After becoming president in 2013, Mr. Xi fought corruption, punishing more than a million party members. Critics say he has used the anti-corruption purge to sideline political rivals. At the same time, China has clamped down on many emerging freedoms, increasing its state surveillance and censorship programs which critics attain was a move to silence opposition.
The constitutional change officially allows him to remain in office after the end of his second term in 2023. Many believe that now that the constitution has been altered- that Xi Jinping intends to rule for the rest of his life unchallenged. There has been no national debate as to whether a leader should be allowed to stay on for as long as they choose.
The two-consecutive-term limit to China’s presidency was put in place by Chinese leader Deng Xiaoping in 1982 in order to avoid the kind of chaos and tumult that can sometimes happen when you have a single authoritarian leader, as China had with Mao Zedong. Among many campaigns launched by Zedong were “The Great Leap Forward” in 1957 that aimed to rapidly transform China’s economy from an agrarian economy to an industrial one. This campaign led to the deadliest famine in history and the deaths of more than 45 million Chinese people between 1958 and 1962.
Zedong also initiated the Cultural Revolution in 1966, a program to remove “counter-revolutionary” elements of Chinese society that lasted 10 years and was marked by violent class struggle and widespread destruction of cultural artifacts. It has officially been regarded as a “severe setback” for the Peoples Republic of China.

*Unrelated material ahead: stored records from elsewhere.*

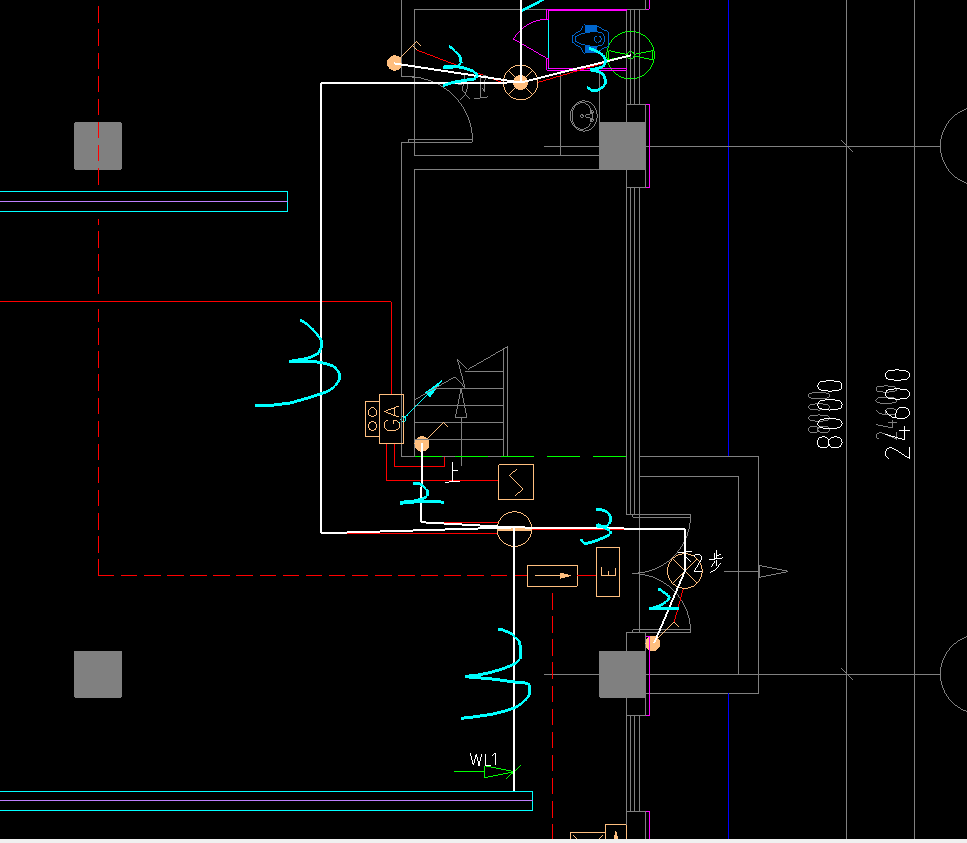967x843 pixels.
Task: Click the 24600 dimension text
Action: point(894,414)
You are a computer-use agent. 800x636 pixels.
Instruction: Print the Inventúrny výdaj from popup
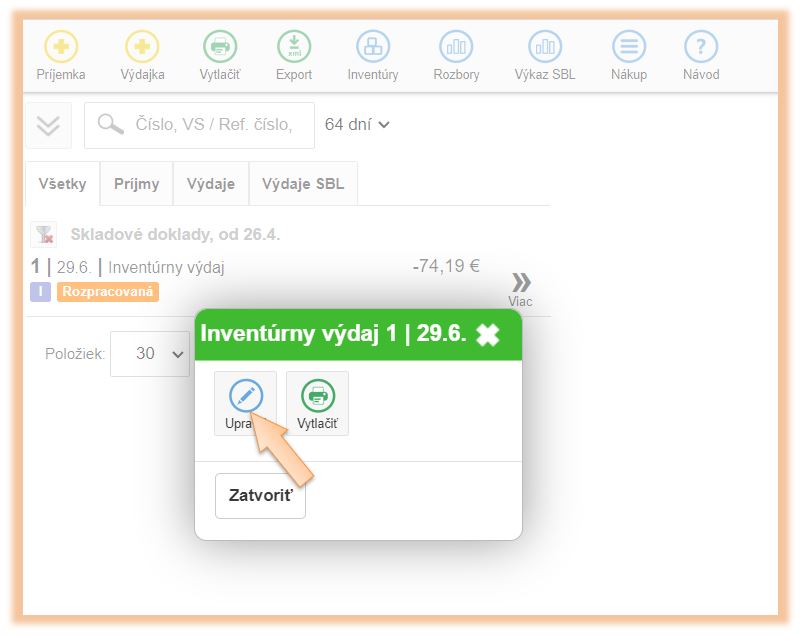coord(317,397)
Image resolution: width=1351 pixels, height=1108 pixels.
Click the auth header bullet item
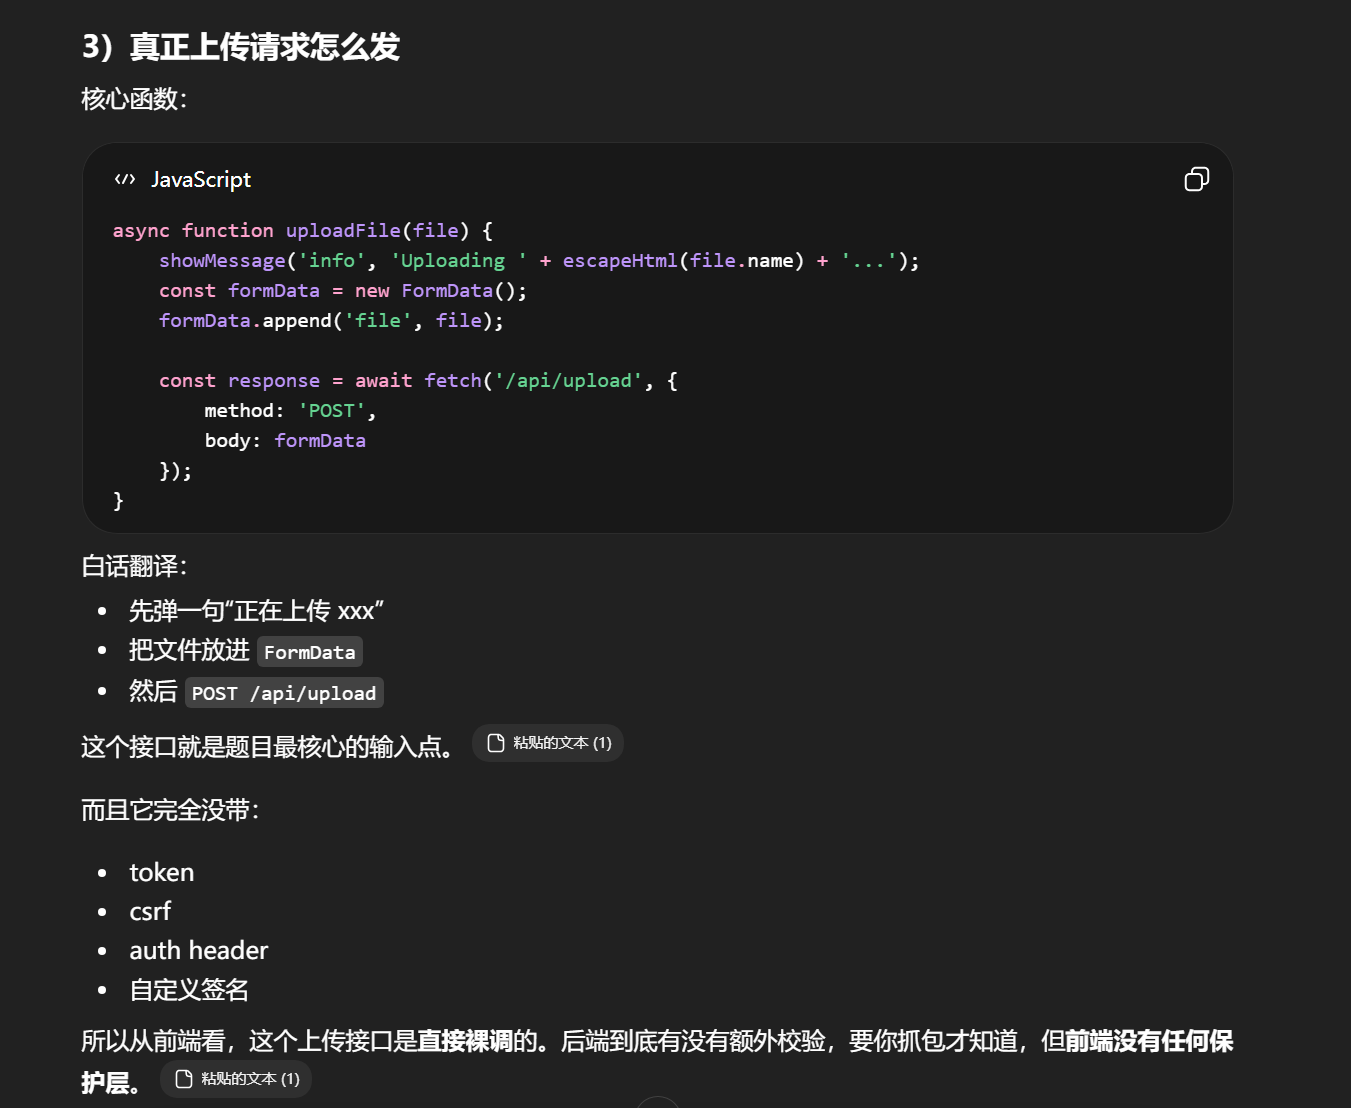click(198, 951)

The National People’s Congress is also likely to confirm China’s new government line-up for the next five years, kicking off Xi Jinping’s second term as president, ratify a law to set up a new powerful anti-corruption agency and ratify the inclusion of the president’s political philosophy in the constitution. His philosophy is officially called “Xi Jinping Thought on Socialism with Chinese Characteristics for the New Era”. Schoolchildren, college students and staff at state factories will have to study the political ideology, which the Communist Party is trying to portray as a new chapter for modern China.